On Thursday, 27 February 2020 at 14:58:20 UTC, Adam D. Ruppe
wrote:
On Thursday, 27 February 2020 at 14:32:29 UTC, Petar Kirov
[ZombineDev] wrote:
2. Have the new type implicitly convert to printf-style args.
I think this is what Adam is proposing. While nice to have, I
don't think it's necessary.
You can read my document for more detail
https://github.com/dlang/DIPs/pull/186
But basically
writefln(i"hi $name, you are visitor ${%2d}(count)");
gets turned into:
writefln(
// the format string is represented by this type
new_type!("hi ", spec(null), ", you are visitor ",
spec("%2d"))(),
// then the referenced arguments are passed as a tuple
name,
count
)
So very, very, very similar to Walter's proposal, just instead
of the compiler generating the format string as a plain string,
the format string is represented by a new type, defined by the
spec and implemented by druntime. As a result, no more guess
work - it is clear that this is meant to be interpreted as a
format string. It is clear which parts are
placeholders/specifiers for which arguments.

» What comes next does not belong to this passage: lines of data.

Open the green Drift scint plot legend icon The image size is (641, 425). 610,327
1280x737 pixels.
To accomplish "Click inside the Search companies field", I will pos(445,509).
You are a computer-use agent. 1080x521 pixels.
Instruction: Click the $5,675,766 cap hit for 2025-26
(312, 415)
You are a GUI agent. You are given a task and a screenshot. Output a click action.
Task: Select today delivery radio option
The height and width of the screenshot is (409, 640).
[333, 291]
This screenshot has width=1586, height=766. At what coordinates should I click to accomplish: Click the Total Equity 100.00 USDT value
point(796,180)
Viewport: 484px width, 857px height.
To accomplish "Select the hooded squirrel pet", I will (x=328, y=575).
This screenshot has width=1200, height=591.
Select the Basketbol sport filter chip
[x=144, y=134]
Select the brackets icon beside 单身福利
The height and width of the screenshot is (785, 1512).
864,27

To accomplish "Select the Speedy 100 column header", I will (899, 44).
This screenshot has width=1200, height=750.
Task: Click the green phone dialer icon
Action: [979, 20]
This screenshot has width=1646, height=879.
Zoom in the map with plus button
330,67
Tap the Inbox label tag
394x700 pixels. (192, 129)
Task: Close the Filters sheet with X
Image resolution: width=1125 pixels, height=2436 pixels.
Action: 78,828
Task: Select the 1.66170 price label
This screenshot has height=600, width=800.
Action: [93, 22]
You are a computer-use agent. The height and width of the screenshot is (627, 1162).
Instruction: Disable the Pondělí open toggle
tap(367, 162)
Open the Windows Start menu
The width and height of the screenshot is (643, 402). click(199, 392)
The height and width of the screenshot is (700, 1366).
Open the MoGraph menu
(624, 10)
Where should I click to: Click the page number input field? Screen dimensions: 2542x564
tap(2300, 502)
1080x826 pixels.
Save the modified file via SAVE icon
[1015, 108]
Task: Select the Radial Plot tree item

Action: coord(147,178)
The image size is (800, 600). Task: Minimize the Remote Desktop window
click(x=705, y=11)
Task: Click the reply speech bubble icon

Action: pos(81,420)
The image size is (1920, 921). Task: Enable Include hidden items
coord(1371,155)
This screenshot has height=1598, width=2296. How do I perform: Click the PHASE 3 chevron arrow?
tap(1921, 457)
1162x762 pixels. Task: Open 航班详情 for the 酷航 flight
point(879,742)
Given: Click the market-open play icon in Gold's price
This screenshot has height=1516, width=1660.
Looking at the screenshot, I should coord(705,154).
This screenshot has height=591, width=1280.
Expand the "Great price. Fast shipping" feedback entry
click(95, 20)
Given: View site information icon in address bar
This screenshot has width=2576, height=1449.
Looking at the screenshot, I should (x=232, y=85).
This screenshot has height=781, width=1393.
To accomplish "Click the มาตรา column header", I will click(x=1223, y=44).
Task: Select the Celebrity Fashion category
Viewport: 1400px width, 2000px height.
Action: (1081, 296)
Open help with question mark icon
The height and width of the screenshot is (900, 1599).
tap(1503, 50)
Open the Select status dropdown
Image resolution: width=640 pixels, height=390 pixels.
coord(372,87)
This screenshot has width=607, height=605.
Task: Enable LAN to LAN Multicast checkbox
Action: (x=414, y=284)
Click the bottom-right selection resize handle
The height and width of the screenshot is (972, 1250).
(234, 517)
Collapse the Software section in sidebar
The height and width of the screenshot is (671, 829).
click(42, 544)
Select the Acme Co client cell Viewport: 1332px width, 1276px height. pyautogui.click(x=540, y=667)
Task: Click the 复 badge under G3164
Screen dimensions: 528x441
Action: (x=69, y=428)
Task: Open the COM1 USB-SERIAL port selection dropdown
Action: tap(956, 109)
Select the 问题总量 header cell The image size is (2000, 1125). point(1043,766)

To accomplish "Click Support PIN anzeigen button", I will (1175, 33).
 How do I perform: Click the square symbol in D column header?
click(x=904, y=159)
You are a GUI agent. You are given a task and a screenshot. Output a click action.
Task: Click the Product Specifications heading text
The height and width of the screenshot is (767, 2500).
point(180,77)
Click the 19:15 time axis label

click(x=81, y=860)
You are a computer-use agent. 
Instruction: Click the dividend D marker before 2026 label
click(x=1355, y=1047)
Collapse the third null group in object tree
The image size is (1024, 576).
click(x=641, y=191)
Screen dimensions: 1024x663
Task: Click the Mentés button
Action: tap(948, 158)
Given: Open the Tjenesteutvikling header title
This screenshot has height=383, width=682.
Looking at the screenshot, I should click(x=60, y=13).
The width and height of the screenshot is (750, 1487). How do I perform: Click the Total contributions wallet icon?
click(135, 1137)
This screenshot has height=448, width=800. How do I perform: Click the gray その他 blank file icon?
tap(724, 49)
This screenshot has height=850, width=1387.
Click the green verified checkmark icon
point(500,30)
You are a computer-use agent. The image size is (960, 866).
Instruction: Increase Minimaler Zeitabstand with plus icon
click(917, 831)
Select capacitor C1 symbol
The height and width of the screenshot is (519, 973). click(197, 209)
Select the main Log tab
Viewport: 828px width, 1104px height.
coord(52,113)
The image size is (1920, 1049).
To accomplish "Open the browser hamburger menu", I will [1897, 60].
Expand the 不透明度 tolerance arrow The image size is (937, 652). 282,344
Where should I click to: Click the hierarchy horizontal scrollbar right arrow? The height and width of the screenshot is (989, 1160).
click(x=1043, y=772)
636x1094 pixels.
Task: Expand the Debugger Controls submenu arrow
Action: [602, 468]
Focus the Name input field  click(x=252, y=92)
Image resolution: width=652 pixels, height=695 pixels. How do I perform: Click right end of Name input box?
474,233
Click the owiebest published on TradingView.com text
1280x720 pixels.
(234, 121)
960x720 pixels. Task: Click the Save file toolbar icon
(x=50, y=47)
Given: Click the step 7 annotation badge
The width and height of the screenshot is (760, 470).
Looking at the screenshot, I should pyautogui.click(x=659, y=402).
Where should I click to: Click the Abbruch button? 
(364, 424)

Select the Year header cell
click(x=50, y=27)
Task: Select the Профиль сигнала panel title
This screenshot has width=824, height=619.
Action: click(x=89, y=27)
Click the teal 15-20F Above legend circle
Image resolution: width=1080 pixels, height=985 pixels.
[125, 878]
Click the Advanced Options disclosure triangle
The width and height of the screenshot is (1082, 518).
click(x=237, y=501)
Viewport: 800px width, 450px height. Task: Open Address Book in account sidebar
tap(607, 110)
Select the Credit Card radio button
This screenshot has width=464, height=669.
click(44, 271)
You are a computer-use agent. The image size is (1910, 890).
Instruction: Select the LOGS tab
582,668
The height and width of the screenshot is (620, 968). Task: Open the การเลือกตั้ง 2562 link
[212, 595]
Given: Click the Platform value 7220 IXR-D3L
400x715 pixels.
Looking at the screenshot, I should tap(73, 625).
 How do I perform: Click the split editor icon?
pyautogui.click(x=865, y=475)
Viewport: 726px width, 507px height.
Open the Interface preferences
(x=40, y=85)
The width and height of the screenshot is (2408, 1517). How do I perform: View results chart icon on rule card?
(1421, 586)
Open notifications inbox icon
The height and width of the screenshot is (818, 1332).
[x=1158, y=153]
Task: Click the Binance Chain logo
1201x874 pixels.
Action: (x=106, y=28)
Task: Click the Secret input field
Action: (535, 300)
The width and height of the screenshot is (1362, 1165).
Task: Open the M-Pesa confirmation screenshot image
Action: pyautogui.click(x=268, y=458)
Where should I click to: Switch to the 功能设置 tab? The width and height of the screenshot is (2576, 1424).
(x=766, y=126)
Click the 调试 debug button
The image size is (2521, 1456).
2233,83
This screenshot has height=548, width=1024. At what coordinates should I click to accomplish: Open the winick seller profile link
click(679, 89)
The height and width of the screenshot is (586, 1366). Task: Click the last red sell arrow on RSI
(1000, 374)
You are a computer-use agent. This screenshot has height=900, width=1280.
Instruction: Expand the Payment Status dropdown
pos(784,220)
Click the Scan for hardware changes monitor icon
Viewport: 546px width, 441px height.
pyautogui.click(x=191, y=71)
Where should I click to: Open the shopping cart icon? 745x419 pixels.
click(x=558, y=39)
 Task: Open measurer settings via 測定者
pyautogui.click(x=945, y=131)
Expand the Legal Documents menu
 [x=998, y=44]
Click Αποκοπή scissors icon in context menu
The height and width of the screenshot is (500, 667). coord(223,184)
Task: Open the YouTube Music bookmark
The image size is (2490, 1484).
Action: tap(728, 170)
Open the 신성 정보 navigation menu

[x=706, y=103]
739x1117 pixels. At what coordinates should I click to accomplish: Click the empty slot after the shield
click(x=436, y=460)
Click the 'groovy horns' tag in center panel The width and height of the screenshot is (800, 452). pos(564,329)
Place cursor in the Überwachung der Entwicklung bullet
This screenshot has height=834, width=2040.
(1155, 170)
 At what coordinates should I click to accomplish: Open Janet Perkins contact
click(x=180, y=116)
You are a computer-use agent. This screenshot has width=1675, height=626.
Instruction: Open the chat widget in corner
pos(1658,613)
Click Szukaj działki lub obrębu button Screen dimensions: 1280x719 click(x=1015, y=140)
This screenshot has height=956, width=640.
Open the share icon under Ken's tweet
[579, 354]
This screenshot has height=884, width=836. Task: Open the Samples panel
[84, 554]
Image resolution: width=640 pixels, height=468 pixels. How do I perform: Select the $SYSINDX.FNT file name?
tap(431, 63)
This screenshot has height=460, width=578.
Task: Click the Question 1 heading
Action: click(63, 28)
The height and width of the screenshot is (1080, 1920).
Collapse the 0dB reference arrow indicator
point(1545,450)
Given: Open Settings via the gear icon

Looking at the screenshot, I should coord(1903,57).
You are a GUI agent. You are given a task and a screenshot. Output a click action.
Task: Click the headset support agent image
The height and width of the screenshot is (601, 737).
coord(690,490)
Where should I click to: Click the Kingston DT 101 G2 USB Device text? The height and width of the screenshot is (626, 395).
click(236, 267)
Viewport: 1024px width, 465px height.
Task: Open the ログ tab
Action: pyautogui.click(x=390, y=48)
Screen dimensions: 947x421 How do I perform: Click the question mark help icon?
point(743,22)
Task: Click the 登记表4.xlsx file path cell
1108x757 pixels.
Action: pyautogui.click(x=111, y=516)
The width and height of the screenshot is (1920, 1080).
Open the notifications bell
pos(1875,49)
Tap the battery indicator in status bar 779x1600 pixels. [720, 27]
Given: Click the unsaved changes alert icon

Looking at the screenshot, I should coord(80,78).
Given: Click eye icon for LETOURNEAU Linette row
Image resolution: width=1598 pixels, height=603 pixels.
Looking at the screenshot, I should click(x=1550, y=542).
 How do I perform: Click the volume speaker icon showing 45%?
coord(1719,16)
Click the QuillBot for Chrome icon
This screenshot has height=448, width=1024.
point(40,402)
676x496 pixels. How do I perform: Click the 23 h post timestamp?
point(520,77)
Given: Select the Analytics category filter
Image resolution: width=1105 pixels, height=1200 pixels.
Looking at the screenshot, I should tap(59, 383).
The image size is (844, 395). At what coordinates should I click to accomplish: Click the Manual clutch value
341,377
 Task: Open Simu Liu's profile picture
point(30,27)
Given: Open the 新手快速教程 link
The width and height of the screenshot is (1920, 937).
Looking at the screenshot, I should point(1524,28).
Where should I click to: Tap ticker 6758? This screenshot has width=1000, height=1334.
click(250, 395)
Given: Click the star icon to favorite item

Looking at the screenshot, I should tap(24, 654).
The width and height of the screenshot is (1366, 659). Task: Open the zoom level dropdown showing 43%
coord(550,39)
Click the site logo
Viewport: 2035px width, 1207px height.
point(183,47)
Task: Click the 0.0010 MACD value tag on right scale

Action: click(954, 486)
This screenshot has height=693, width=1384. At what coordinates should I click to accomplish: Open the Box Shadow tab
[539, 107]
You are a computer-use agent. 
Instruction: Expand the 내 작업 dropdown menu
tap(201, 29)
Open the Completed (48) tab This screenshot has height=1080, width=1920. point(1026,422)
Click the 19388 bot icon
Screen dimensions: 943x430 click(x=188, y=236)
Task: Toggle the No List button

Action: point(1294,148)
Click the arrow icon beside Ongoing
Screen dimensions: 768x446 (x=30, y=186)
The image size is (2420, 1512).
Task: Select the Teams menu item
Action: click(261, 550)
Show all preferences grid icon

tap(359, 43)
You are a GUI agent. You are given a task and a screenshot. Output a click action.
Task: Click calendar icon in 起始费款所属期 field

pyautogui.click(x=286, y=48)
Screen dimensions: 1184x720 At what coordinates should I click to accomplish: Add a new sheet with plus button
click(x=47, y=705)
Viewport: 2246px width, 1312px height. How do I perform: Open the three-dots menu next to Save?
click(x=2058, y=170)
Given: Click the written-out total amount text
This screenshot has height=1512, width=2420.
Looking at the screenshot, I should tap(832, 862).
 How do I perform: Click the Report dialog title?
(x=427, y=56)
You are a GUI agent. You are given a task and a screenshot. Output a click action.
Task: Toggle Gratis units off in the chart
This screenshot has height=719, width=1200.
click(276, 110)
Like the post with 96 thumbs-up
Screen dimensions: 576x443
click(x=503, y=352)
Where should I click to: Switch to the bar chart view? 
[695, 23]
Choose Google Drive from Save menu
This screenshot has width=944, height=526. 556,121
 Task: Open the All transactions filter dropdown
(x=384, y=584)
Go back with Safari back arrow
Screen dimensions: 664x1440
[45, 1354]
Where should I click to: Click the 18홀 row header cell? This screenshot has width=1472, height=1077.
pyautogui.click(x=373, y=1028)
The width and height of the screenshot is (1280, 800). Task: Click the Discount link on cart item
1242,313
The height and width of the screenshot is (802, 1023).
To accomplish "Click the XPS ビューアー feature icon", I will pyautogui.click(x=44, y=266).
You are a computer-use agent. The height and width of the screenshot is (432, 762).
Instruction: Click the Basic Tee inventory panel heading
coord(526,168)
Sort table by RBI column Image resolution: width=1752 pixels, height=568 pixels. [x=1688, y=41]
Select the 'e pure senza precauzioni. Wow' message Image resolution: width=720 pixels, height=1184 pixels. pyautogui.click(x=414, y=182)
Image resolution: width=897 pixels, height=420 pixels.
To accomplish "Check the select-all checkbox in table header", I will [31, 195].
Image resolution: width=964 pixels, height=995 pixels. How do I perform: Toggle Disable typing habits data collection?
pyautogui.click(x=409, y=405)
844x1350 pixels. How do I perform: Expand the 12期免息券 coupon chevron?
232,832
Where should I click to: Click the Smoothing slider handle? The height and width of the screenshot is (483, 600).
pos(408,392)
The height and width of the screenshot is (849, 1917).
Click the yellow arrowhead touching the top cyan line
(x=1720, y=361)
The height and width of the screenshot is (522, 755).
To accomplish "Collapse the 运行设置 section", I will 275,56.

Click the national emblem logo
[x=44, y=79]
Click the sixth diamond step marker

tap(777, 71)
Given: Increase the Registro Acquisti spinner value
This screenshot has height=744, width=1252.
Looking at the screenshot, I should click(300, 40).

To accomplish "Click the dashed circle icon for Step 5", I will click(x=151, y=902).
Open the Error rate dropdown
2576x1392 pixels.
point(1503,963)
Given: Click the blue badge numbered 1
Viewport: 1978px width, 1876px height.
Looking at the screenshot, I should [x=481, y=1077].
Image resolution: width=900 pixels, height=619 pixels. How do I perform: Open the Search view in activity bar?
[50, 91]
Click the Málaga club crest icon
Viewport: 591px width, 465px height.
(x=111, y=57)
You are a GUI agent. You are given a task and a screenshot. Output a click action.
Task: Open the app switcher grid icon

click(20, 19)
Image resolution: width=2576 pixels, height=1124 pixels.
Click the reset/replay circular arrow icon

Perhaps my assumptions were based on an old version of your
proposal.
What I want is for:
auto s = i"hi $name, you are visitor ${%2d}(count)";
to lower to:
auto s = new_type!(
"hi ", spec(null), ", you are visitor ", spec("%2d")
)(name, count);
I.e. the referenced arguments are passed to the constructor of
new_type.
That way new_type can offer implicit conversion to string, while
support for zero-allocation printf, write, writeln, writef,
writefln and so on can be done via function overloading.